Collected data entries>
--

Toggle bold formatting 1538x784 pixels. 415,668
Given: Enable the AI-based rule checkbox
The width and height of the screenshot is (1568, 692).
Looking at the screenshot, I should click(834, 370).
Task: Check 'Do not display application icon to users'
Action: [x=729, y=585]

--

What is required> Take the entries above and repeat them verbatim.

Exercise answer>
Toggle bold formatting 1538x784 pixels. 415,668
Given: Enable the AI-based rule checkbox
The width and height of the screenshot is (1568, 692).
Looking at the screenshot, I should click(834, 370).
Task: Check 'Do not display application icon to users'
Action: [x=729, y=585]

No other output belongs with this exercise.